朝の光は淡く、昨夜の嵐の湿り気が木々の葉を滴らせている。キャンプ場はまだ眠そうで、テントの口からは白い息が漏れているように見えた。誰もが昨夜の出来事を無言で抱え、足音だけがしんとした小道に響く。


 悠真、洸希、遥、美沙の四人は、売店へと続く道を歩いていた。


「管理棟の近くだったんだよ」


 先頭を歩く悠真が、時折みんなを振り返りながらそう答える。


 立て看板に刻まれていた赤い文字――翌朝には跡形もなく消えていたあの不吉な文字と、売店の看板に使われていた字体が、妙に酷似していたこと。

 

 そして、あの場所にいた不思議なおばあさんの、忘れがたい微笑。


 悠真は朝、みんなにそのことを話した。

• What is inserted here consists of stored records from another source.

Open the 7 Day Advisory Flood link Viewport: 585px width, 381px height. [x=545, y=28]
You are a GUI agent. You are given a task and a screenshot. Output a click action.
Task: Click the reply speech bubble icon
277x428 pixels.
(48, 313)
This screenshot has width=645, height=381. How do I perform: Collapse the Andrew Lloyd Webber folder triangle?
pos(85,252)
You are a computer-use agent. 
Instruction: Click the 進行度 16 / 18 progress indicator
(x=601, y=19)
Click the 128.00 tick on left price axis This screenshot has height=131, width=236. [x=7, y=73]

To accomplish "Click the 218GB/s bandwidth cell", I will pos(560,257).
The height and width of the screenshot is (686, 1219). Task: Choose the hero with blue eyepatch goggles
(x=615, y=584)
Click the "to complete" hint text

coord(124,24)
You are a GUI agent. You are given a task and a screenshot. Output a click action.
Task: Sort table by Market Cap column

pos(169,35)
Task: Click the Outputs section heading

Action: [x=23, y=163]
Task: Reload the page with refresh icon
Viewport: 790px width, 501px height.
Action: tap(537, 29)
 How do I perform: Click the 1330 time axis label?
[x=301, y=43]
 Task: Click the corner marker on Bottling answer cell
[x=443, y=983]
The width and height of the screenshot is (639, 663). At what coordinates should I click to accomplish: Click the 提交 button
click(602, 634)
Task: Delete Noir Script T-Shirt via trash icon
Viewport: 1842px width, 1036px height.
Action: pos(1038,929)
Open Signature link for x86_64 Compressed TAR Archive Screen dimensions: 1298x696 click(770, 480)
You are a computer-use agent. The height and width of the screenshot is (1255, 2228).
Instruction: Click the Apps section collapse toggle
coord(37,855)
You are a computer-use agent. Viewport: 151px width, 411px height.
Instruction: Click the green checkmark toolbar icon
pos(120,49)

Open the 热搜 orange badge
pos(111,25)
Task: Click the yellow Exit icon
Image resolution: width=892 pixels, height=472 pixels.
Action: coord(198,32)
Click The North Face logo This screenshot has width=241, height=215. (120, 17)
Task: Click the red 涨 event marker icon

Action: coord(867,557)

驚きと戸惑いの中で相談し合い、最終的に売店のおばあさんのもとへ行くことに決まった。


「……ほんとに、いるのかな」

 

 美沙が小さくつぶやいた。洸希は黙ってうつむき、肩をすくめる。


 ただ一人、遥だけが何も言わず歩いていた。足取りは重く、呼吸が浅い。ときおりその横顔に暗い影のような残像がちらつくようで、悠真は思わず彼女を二度見する――だが声はかけられなかった。


 やがて、木造の古びた建物が木々の間から姿を現す。


 色あせた暖簾が風に揺れているのを見て、悠真はふと足を止めた。


「あれ?」


「……どうした悠真」


 首をかしげる悠真に、洸希は声をかける。その瞬間悠真は駆け出し、売店の看板を見上げた。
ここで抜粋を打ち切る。